And to poor Miss Tonks, who lives in the tumbledown cottage at the other end of the lane, life resolves itself into an unceasing battle with the weather. We call her Poor Miss Tonks because it would be absurd to call her anything else. She is born to misfortune as the sparks fly upward. It is always her sitting of eggs that turns out cocks when she wants hens. If the fox makes a raid on our little hamlet he goes by an unerring instinct to her poor hen-roost and leaves it an obscene ruin of feathers. The hard frost last winter destroyed her store of potatoes when everybody else's escaped, and it was her hive that brought the “Isle of Wight” into our midst. Her neighbour, the Widow Walsh, holds that the last was a visitation of Providence. Poor Miss Tonks had had a death in the family—true, it was only a second cousin, but it was “in the family”—and had neglected to tell the bees by tapping on the hive. And of course they died. What else could they do, poor things? Widow Walsh has no patience with people who fly in the face of Providence in this way.
But of all Poor Miss Tonks' afflictions the weather is the most unremittingly malevolent. It is either “smarty hot” or “smarty cold.” If it isn't giving her a touch of “brownchitis,” or “a blowy feeling all up the back,” or making her feel “blubbed all over,” it is dripping through her thatched roof, or freezing her pump, or filling her room with smoke, or howling through the crazy tenement where she lives her solitary life. I think she regards the weather as a sort of ogre who haunts the hill-side like a highwayman. Sometimes he sleeps, and sometimes he even smiles, but his sleep is short and his smile is a deception. At the bottom he is a terrible and evil-disposed person who gives a poor country woman no end of work, and makes her life a burden.
But to-day warms even her bleak life, and reconciles her to her enemy. When she brings a basket of eggs to the cottage she observes that “it is a bit better to-day.” This is the most extreme compliment she ever pays to the weather. And we translate it for her into “Yes, it's just like summer.”
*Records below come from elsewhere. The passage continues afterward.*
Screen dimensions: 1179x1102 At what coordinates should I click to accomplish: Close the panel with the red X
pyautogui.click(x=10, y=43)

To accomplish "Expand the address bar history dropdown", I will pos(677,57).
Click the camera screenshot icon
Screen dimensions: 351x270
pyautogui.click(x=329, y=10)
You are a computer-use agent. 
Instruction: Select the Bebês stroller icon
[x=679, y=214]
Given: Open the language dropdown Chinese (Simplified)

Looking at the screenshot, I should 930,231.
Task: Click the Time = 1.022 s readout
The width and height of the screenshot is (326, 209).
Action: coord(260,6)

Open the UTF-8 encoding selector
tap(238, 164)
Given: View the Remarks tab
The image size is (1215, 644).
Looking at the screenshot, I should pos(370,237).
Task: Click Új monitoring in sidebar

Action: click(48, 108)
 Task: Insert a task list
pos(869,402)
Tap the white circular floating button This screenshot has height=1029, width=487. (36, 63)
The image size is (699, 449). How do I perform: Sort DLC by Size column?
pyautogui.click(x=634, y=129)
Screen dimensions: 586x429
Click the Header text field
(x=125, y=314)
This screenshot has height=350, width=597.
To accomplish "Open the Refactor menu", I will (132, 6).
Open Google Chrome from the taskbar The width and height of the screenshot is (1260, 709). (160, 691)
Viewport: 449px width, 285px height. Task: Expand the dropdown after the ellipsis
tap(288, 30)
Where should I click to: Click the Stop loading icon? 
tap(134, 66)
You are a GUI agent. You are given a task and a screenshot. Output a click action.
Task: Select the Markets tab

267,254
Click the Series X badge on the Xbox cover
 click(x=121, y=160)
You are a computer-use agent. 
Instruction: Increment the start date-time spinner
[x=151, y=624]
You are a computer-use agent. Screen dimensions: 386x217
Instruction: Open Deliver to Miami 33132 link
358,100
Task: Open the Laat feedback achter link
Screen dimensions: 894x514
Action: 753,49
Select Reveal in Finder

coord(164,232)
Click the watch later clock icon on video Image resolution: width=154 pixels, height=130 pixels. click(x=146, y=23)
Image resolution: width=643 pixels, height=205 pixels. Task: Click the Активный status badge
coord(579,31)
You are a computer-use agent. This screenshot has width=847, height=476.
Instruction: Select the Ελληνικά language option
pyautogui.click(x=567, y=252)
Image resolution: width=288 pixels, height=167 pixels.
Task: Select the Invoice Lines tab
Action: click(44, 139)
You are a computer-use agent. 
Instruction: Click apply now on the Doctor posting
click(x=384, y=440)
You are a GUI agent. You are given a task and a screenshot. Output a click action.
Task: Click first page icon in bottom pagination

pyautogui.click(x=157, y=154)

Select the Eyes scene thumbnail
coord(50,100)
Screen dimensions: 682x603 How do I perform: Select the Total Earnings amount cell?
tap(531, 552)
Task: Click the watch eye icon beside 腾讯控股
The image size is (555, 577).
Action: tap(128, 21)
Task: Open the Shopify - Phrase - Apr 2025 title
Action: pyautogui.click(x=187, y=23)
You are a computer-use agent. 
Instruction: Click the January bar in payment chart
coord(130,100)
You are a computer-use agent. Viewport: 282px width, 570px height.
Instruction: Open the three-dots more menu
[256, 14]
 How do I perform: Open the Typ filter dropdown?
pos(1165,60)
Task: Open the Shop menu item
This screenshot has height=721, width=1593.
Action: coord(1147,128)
In the orchard a beautiful peacock butterfly flutters out, and under the damson trees there is the authentic note of high summer. For the most part the trees are still as bare as in midwinter, but the damson trees are white with blossom, and offer the first real feast for the bees which fill the branches with the hum of innumerable wings, like the note of an aerial violin infinitely prolonged. A bumble bee adds the boom of his double bass to the melody as he goes in his heavy, blustering way from blossom to blossom. He is rather a boorish fellow, but he is as full of the gossip of summer as the peacock butterfly that comes flitting back across the orchard like a zephyr on wings, or as Old Benjy, who saluted me over the hedge just now with the remark that he didn't recall the like of this for a matter o' seventy year. Yes, seventy year if 'twas a day.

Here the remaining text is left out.